• [AIM 1]: Translate this sentence from the TIN node export page into Spanish: "Exports the nodes of a triangulated irregular network (TIN) dataset to a point feature class."

• [QUOTED TEXT]:
--- --- ---

Label | Explanation | Data Type |
Input TIN | The TIN dataset that will be processed. | TIN Layer |
Output Feature Class | The feature class that will be produced. | Feature Class |
Spot Field (Optional) | The name of the elevation attribute field of the output feature class. If a name is given, the feature class will be 2D; otherwise, it will be 3D. No name is provided by default, which results in the creation of 3D point features. | String |
Tag Value Field (Optional) | The name of the field storing the tag attribute in the output feature class. By default, no tag value field is created. | String |
Summary
Exports the nodes of a triangulated irregular network (TIN) dataset to a point feature class.
Illustration
Usage
Populating a name for the Spot Field parameter results in the creation of 2D point feature class. Omitting the name creates 3D points.
- If the TIN has tag values assigned to its triangles, the points can be attributed with these values by specifying a name in the Tag Value Field parameter. Any nodes that do not have explicitly assigned tag values will assume a value of 0.
Parameters
arcpy.ddd.TinNode(in_tin, out_feature_class, {spot_field}, {tag_field})
Name | Explanation | Data Type |
in_tin | The TIN dataset that will be processed. | TIN Layer |
out_feature_class | The feature class that will be produced. | Feature Class |
spot_field (Optional) | The name of the elevation attribute field of the output feature class. If a name is given, the feature class will be 2D; otherwise, it will be 3D. No name is provided by default, which results in the creation of 3D point features. | String |
tag_field (Optional) | The name of the field storing the tag attribute in the output feature class. By default, no tag value field is created. | String |
Code sample
The following sample demonstrates the use of this tool in the Python window.
arcpy.env.workspace = 'C:/data'
arcpy.ddd.TinNode('tin', 'elevation_node.shp', spot_field='Elevation')
The following sample demonstrates the use of this tool in a stand-alone Python script.
"""****************************************************************************
Name: Create Terrain from TIN
Description: This script demonstrates how to create a terrain dataset using
features extracted from a TIN. It is particularly useful in
situations where the source data used in the TIN is not available,
and the amount of data stored in the TIN proves to be too large
for the TIN. The terrain's scalability will allow improved
display performance and faster analysis. The script is designed
to work as a script tool with 5 input arguments.
****************************************************************************"""

--- --- ---

• [INPUT RECORDS]:

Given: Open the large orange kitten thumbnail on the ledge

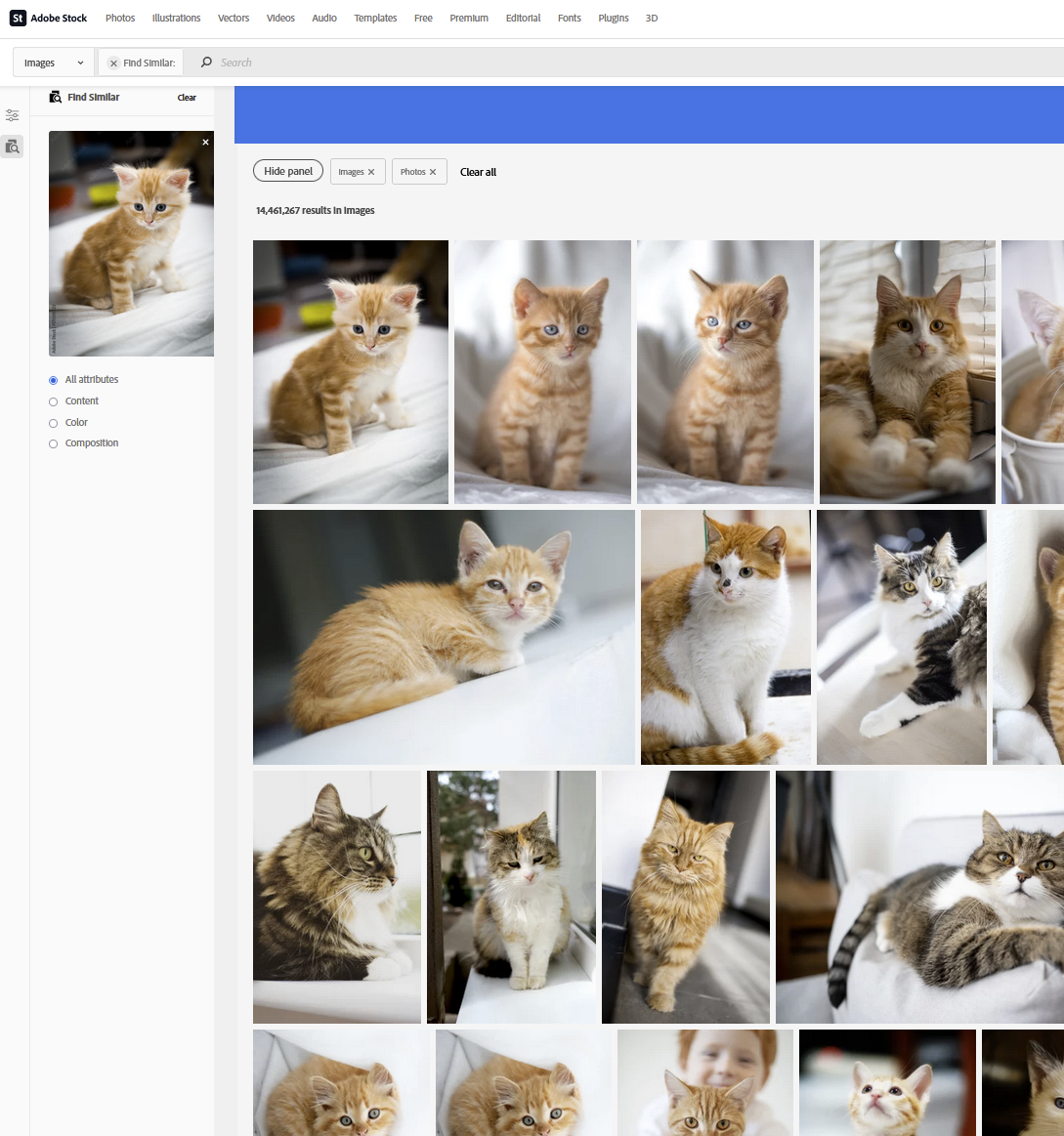Looking at the screenshot, I should (443, 636).
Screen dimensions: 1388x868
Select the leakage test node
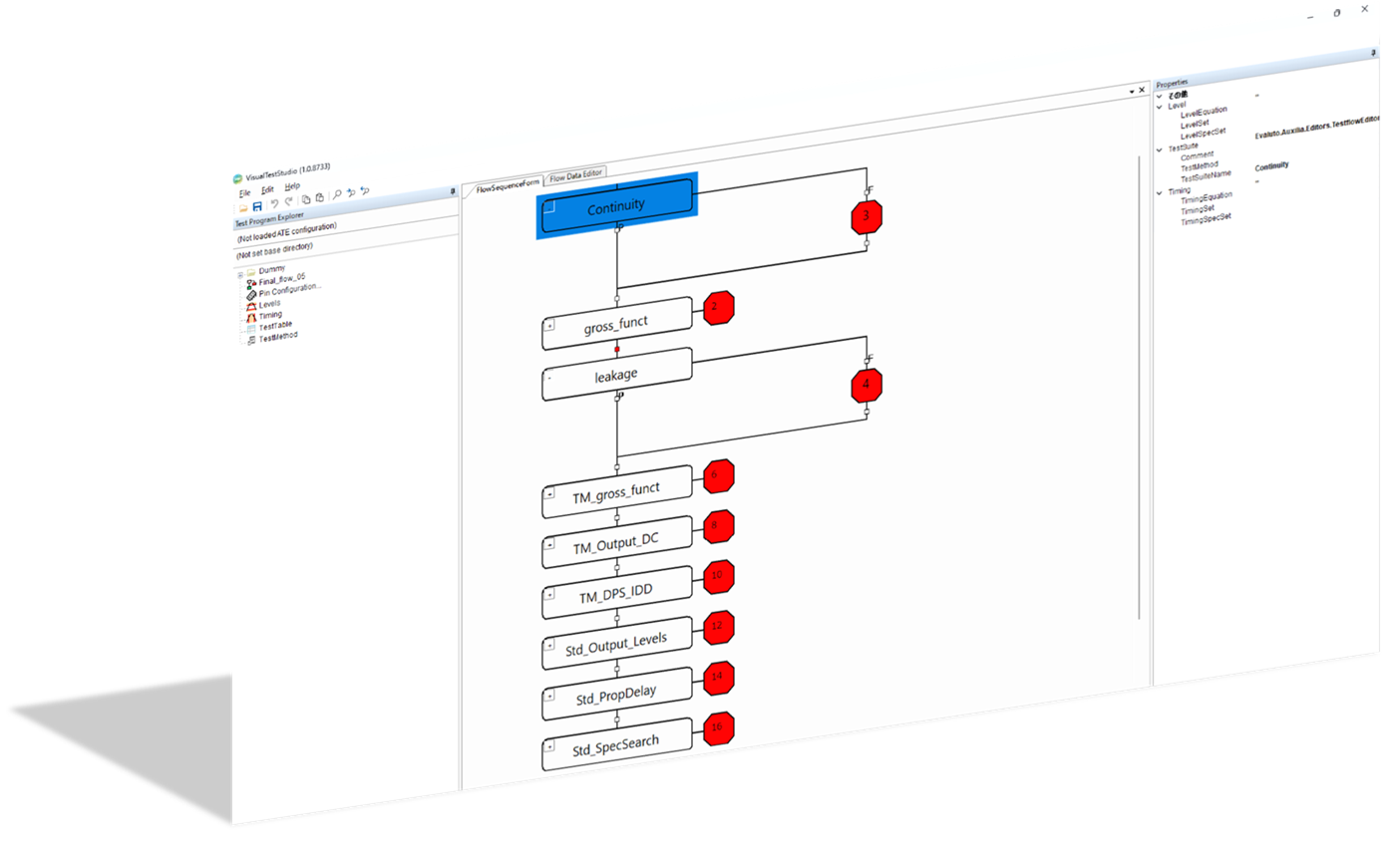616,376
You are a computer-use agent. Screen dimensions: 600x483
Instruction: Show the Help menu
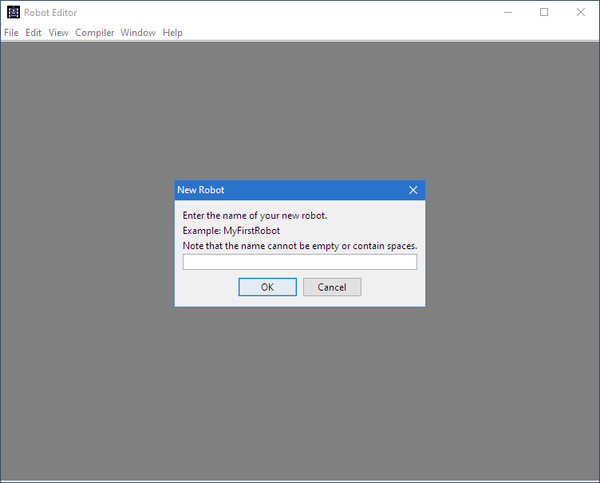[x=173, y=33]
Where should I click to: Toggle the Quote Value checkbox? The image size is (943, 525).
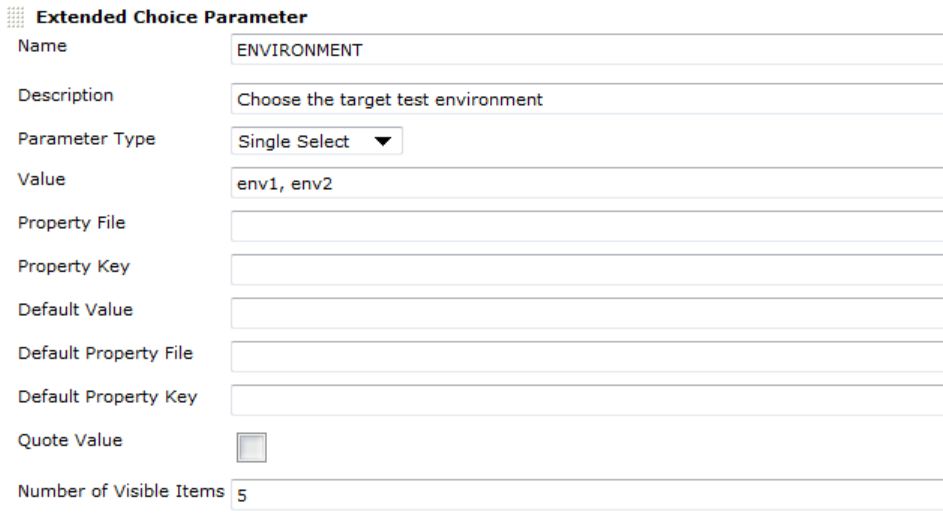[x=250, y=447]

--- --- ---

• [AIM 2]: Convert the listing above into a JSON array of strings, one string per line, skipping blank lines and leaving the pictures out.

• [COMPLETE ANSWER 1]: Exporta los nodos de un dataset de red irregular de triángulos (TIN) a una clase de entidad de puntos.

• [COMPLETE ANSWER 2]:
[
  "Given: Open the large orange kitten thumbnail on the ledge",
  "Looking at the screenshot, I should (443, 636).",
  "Screen dimensions: 1388x868",
  "Select the leakage test node",
  "616,376",
  "You are a computer-use agent. Screen dimensions: 600x483",
  "Instruction: Show the Help menu",
  "[x=173, y=33]",
  "Where should I click to: Toggle the Quote Value checkbox? The image size is (943, 525).",
  "[x=250, y=447]"
]